_TASK GOAL_:
Below are the entries. Print only the lines starting at the one with "Select the Pan hand tool" and ending at the one with "853x752 pixels.", exactly, with no pictures.

[Start of section]

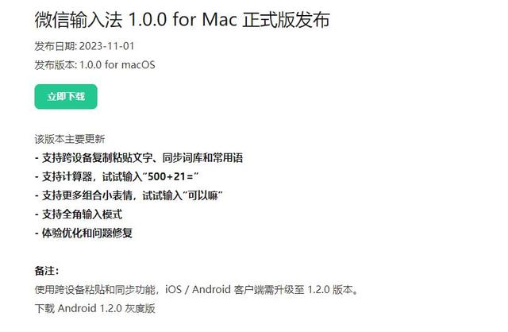Click the 支持更多组合小表情 bullet line
Image resolution: width=508 pixels, height=332 pixels.
[129, 195]
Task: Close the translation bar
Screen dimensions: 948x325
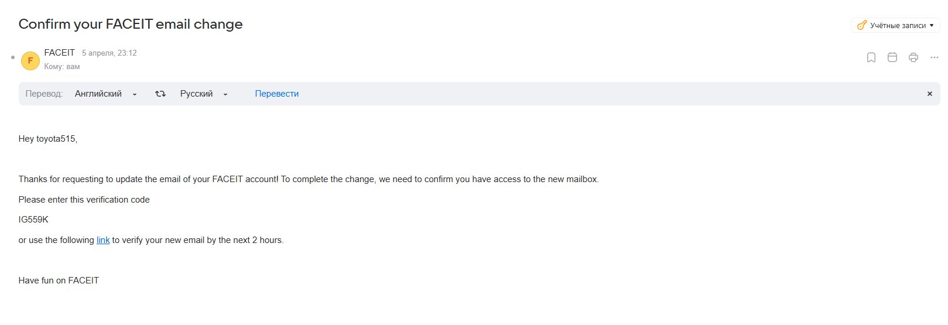Action: (929, 94)
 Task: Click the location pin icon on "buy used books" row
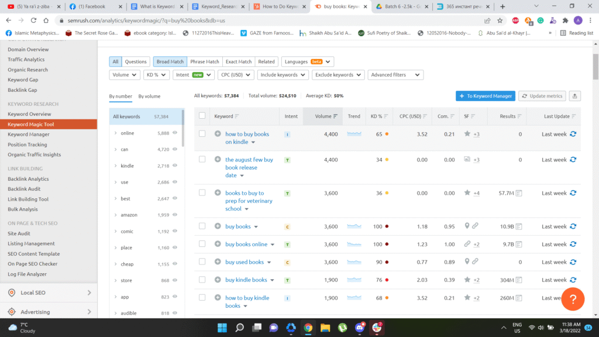[x=466, y=262]
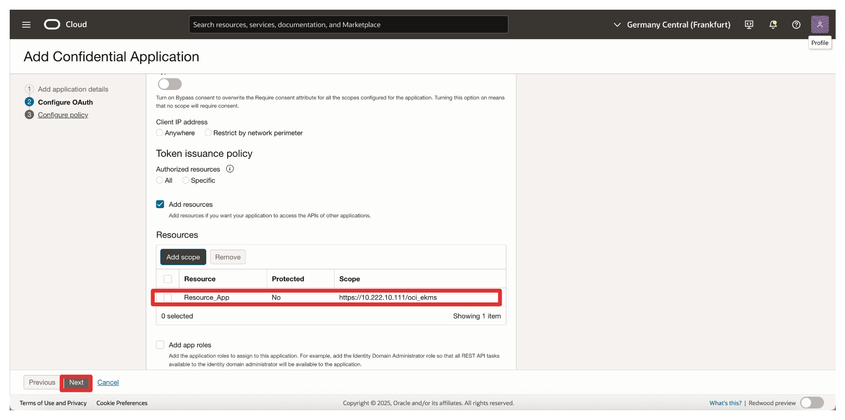Select Specific authorized resources
The image size is (845, 420).
[186, 180]
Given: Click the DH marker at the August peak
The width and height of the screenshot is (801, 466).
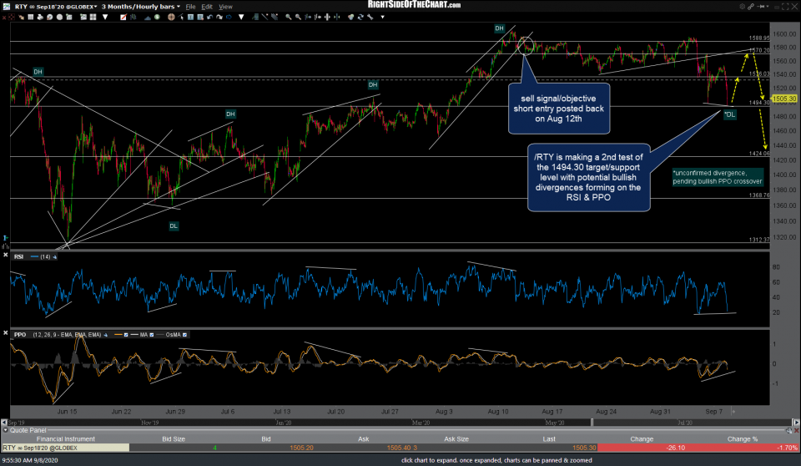Looking at the screenshot, I should coord(499,28).

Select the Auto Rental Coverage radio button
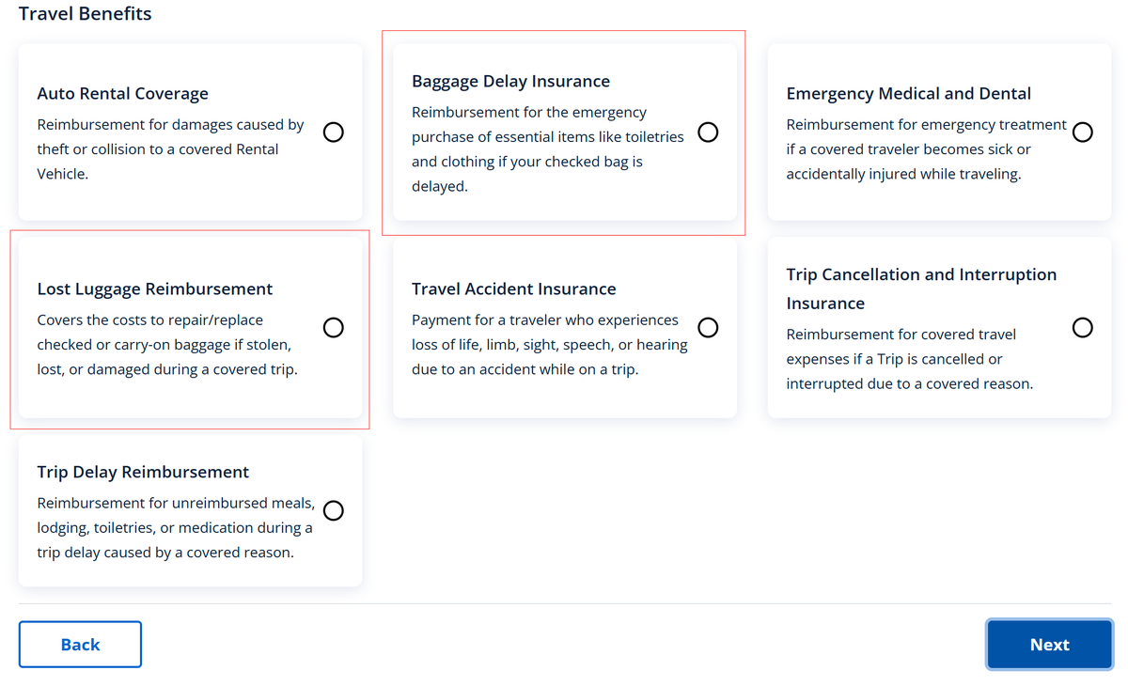(x=333, y=132)
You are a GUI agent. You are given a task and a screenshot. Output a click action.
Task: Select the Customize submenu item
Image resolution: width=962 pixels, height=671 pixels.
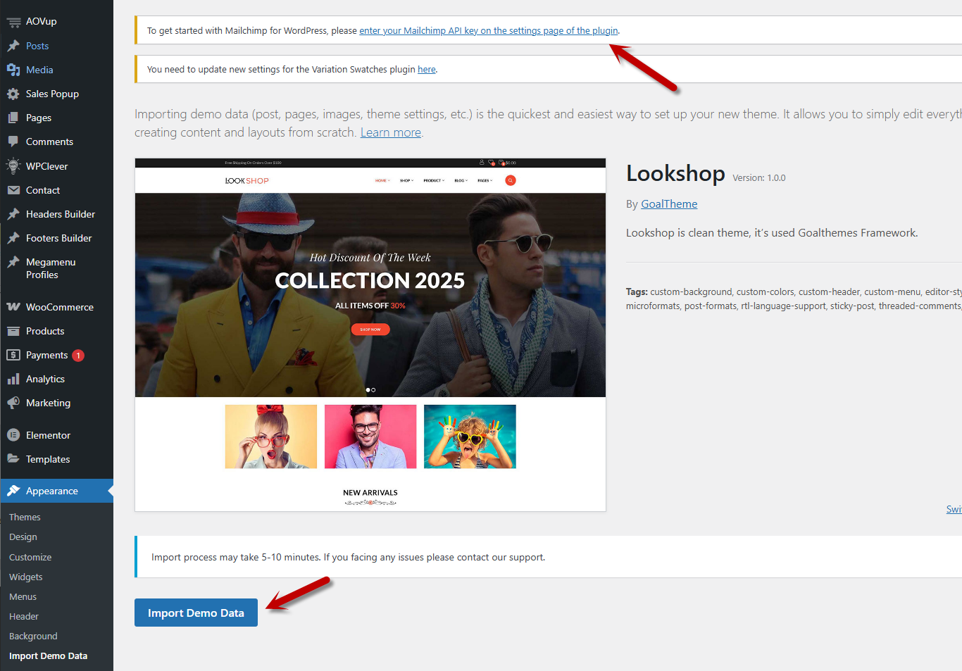30,557
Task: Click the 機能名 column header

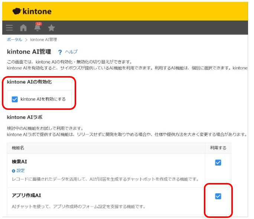Action: (x=18, y=148)
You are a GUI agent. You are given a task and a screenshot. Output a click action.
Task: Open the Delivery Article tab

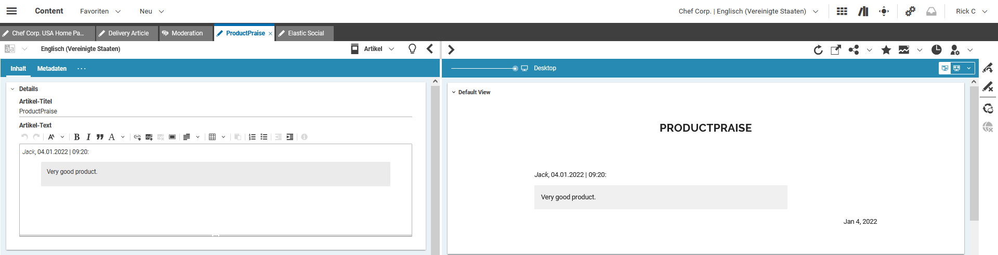[127, 33]
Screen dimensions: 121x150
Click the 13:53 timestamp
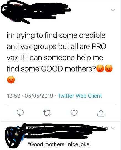[14, 96]
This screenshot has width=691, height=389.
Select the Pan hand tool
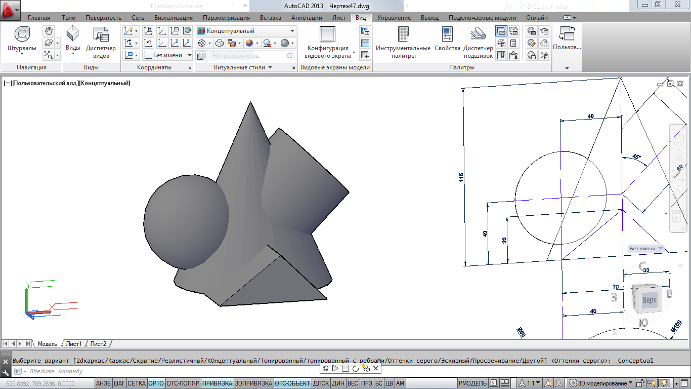(x=48, y=31)
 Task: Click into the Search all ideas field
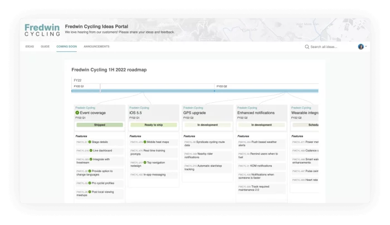(330, 47)
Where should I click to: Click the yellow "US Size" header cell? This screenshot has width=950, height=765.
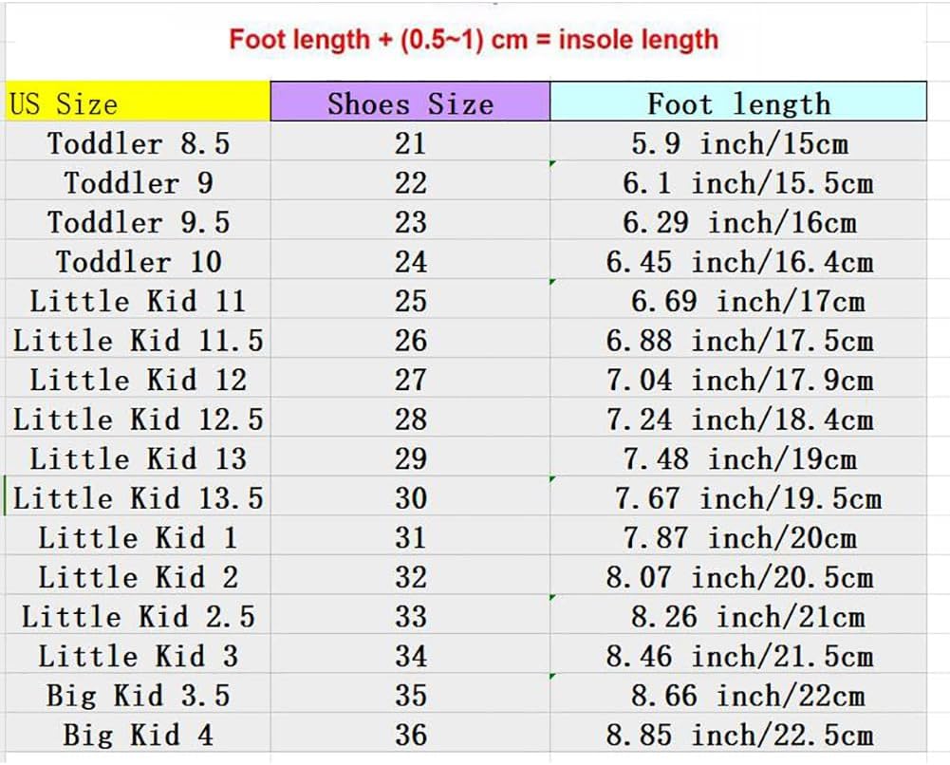click(x=138, y=103)
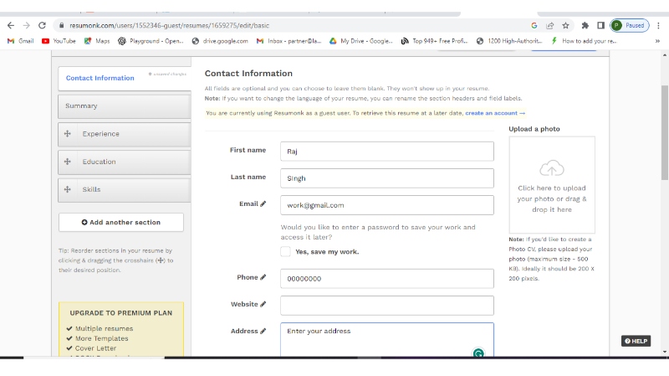Click the crosshair icon beside Skills
Screen dimensions: 669x376
pyautogui.click(x=68, y=189)
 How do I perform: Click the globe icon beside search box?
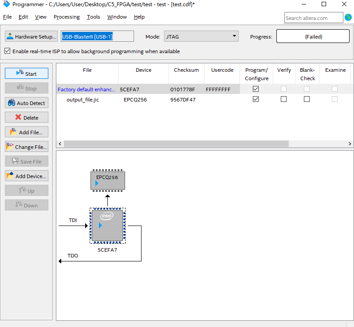tap(348, 17)
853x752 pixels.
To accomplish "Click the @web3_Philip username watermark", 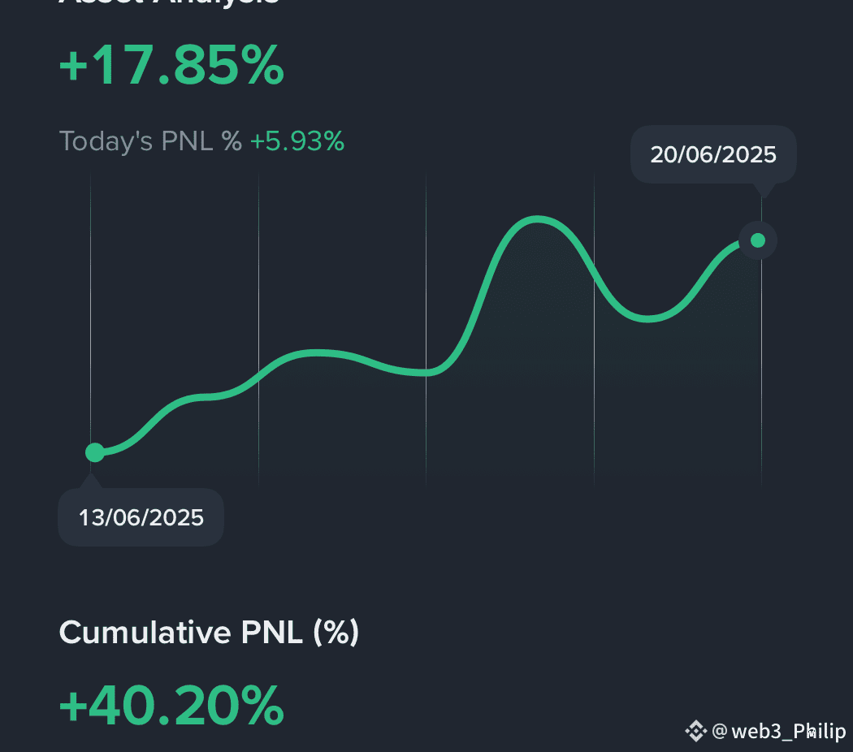I will [x=778, y=732].
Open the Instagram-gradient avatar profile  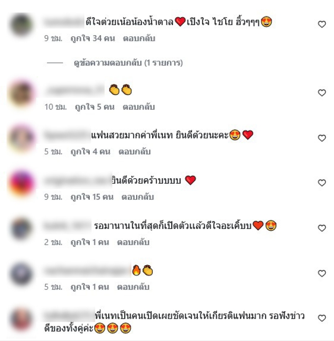point(21,183)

[End of section]

_SOLVED PROBLEM_:
Select the Pan hand tool
(x=48, y=31)
 Task: Click into the Search all ideas field
(330, 47)
Where should I click to: Click the yellow "US Size" header cell? This screenshot has width=950, height=765.
click(x=138, y=103)
Click the crosshair icon beside Skills
Screen dimensions: 669x376
pyautogui.click(x=68, y=189)
 How do I perform: Click the globe icon beside search box?
tap(348, 17)
853x752 pixels.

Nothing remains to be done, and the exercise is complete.